I am reading and taking notes on the HTML specifications for 100 days as part of #The100DayProject. Read the initial intent/backstory. I am a Microsoft employee but all opinions, comments, etc on this site are my own. I do not speak on behalf of my employer, and thus no comments should be taken as representative of Microsoft's official opinion of the spec. Subsections not listed below were read without comment.

Currently reading in 4.4 Grouping content

UAs = user agents = browsers and other HTML document parsers/renderers

4.4.6 The ul element

“The ul element represents a list of items, where the order of the items is not important — that is, where changing the order would not materially change the meaning of the document.”

Principles below are repeated from yesterday’s reading about the ol element.

  • Considered palpable content if the element has at least one li child element.
  • Can contain as direct children li and script-supporting elements.
  • Quite a few ARIA role attributes available besides the default list: directory, listbox, menu, menubar, presentation, tablist, toolbar, or tree. Get specific with your list semantics!

4.4.7 The li element

“The li element represents a list item. If its parent element is an ol, or ul, then the element is an item of the parent element's list, as defined for those elements. Otherwise, the list item has no defined list-related relationship to any other li element.”

  • Restricted to use within an ol or ul element.
  • Besides global HTML attributes, has ordinal value attribute if it’s a child of an ol.
  • It is valid HTML to omit the closing tag if the list item is immediately followed by another li or has no following siblings in the ol/ul.
  • The default ARIA role is listitem. You could instead set it to menuitem, menuitemcheckbox, menuitemradio, option, tab, treeitem or presentation.
  • “While it is conforming to include heading elements (e.g. h1) inside li elements, it likely does not convey the semantics that the author intended. A heading starts a new section, so a heading in a list implicitly splits the list into spanning multiple sections.”

4.4.8 The dl element

The dl element represents an association list consisting of zero or more name-value groups (a description list). “Names” are marked up with dt elements, values with dd elements. You could use this markup structure to include a list of vocabulary words and definitions before a highly technical article.

Example:

<dl>
  <dt>Gold Level Sponsors</dt>
  <dd>$1000+</dd>
  <dt>Platinum Level Sponsors</dt>
  <dd>$3000+</dd>
  <dt>Double-Platinum Level Sponsors</dt>
  <dd>$10,000+</dd>
</dl>
  • Considered palpable content if the element contains at least one name-value group.

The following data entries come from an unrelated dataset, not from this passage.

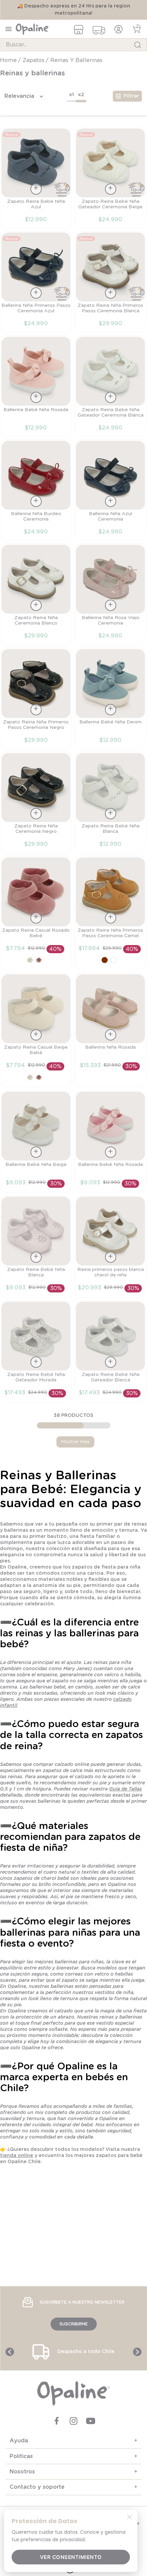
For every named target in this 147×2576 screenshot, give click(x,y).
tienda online (16, 2155)
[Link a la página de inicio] (9, 60)
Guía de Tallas (125, 1789)
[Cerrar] (129, 2516)
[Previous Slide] (9, 2352)
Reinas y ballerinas (76, 60)
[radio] (71, 96)
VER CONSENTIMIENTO (71, 2557)
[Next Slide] (137, 2352)
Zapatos (33, 60)
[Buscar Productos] (137, 45)
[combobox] (73, 44)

  • You don’t necessarily need to have a one-to-one ratio of dt and dd elements; you could have several dd (definitions) for one dt (term), or use the same dfn in 2+ dt (terms) to link them to one dd (definition).

  • For that reason, if there are multiple paragraphs in a value, those all need to go inside the same dd element.

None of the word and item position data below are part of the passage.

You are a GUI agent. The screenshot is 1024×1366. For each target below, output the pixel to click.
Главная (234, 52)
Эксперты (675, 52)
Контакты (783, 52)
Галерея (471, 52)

  • The spec notes to UAs that ordering of name-value groups could be significant. Unsure what they’re seeking to prevent there, maybe a UA might want to surface these definitions in a UI somehow?

  • Not to be used to mark up dialog.

4.4.9 The dt element

  • Can be used before dd or dt elements inside dl elements
  • Can’t have header, footer, sectioning content, or heading content descendants.
  • A dt element's end tag may be omitted if the dt element is immediately followed by another dt element or a dd element.
  • “The dt element itself, when used in a dl element, does not indicate that its contents are a term being defined, but this can be indicated using the dfn element,” where dfn is a child of the dt. Unsure why it would be so, but I’m guessing whoever was in this working group wanted 2 different levels of semantic specificity.

4.4.10 The dd element

  • Can be used after dt or dd elements inside dl elements.
  • A dd element's end tag may be omitted if the dd element is immediately followed by another dd element or a dt element, or if there is no more content in the parent element.